> [WORK ORDER] Reproduce the entries beneath exactly, without their images.

"""

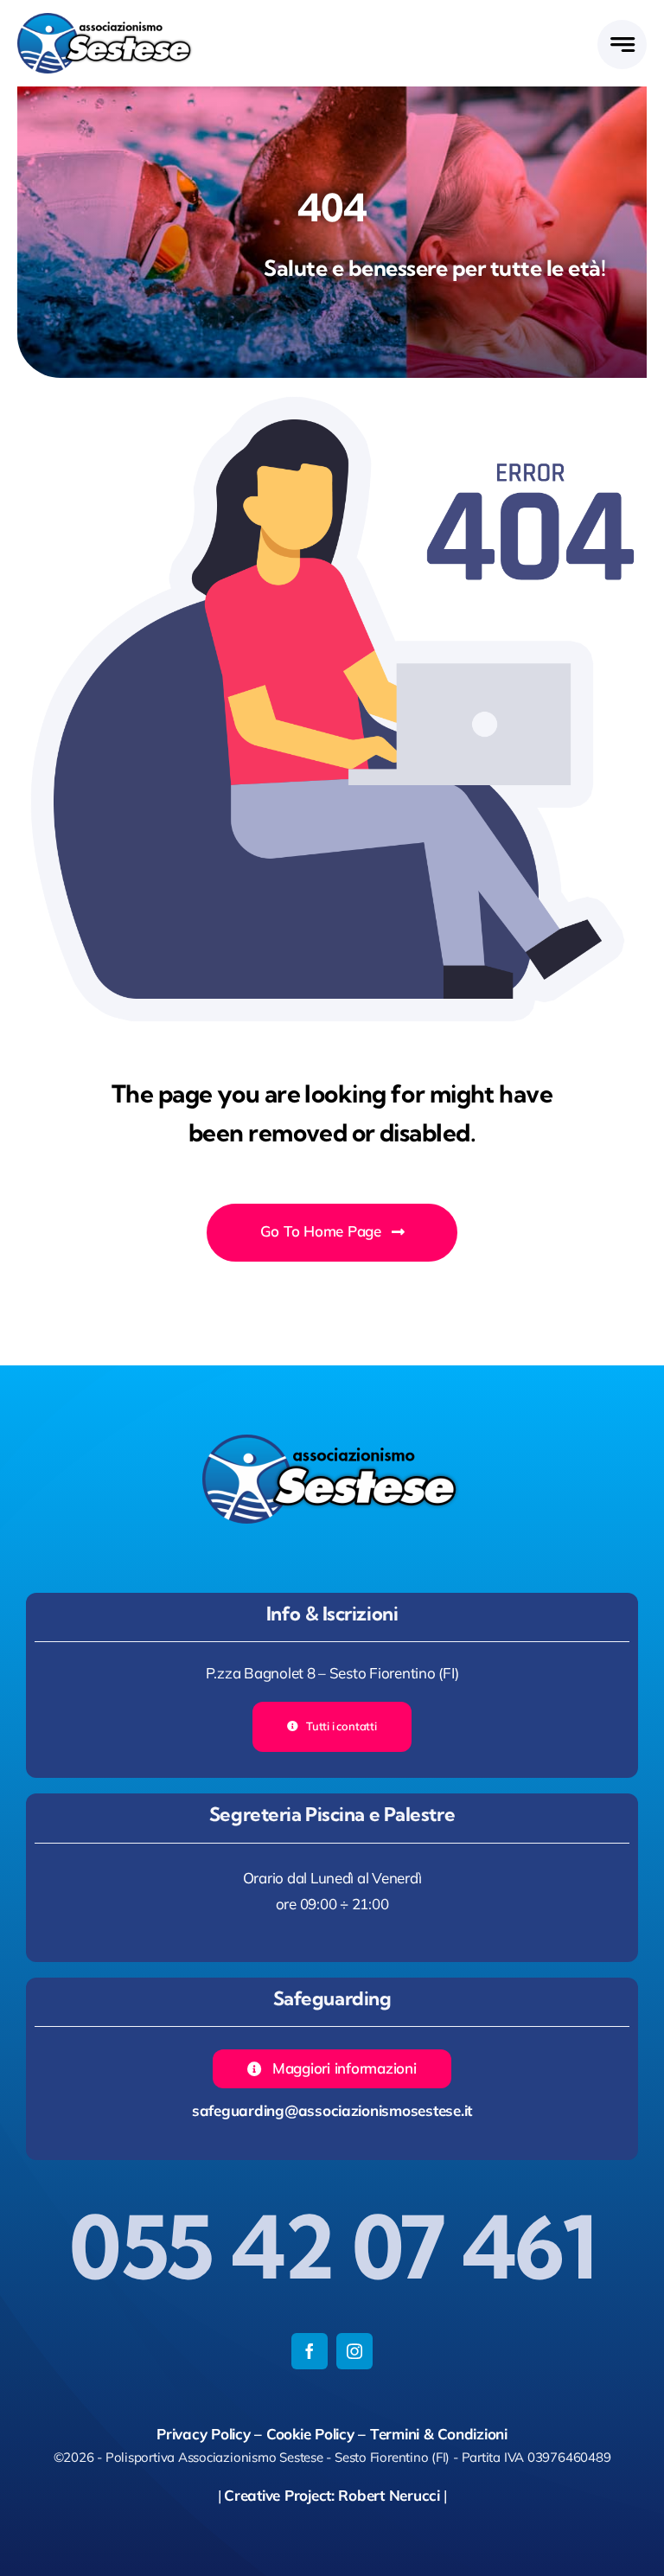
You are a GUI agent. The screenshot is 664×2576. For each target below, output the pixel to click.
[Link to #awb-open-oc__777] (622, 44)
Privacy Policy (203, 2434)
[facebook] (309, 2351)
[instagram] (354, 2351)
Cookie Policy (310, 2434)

"""

> [PROBLEM SOLUTION]
You are a GUI agent. The screenshot is 664×2576. For each target below, output the pixel to click.
[Link to #awb-open-oc__777] (622, 44)
Privacy Policy (203, 2434)
[facebook] (309, 2351)
[instagram] (354, 2351)
Cookie Policy (310, 2434)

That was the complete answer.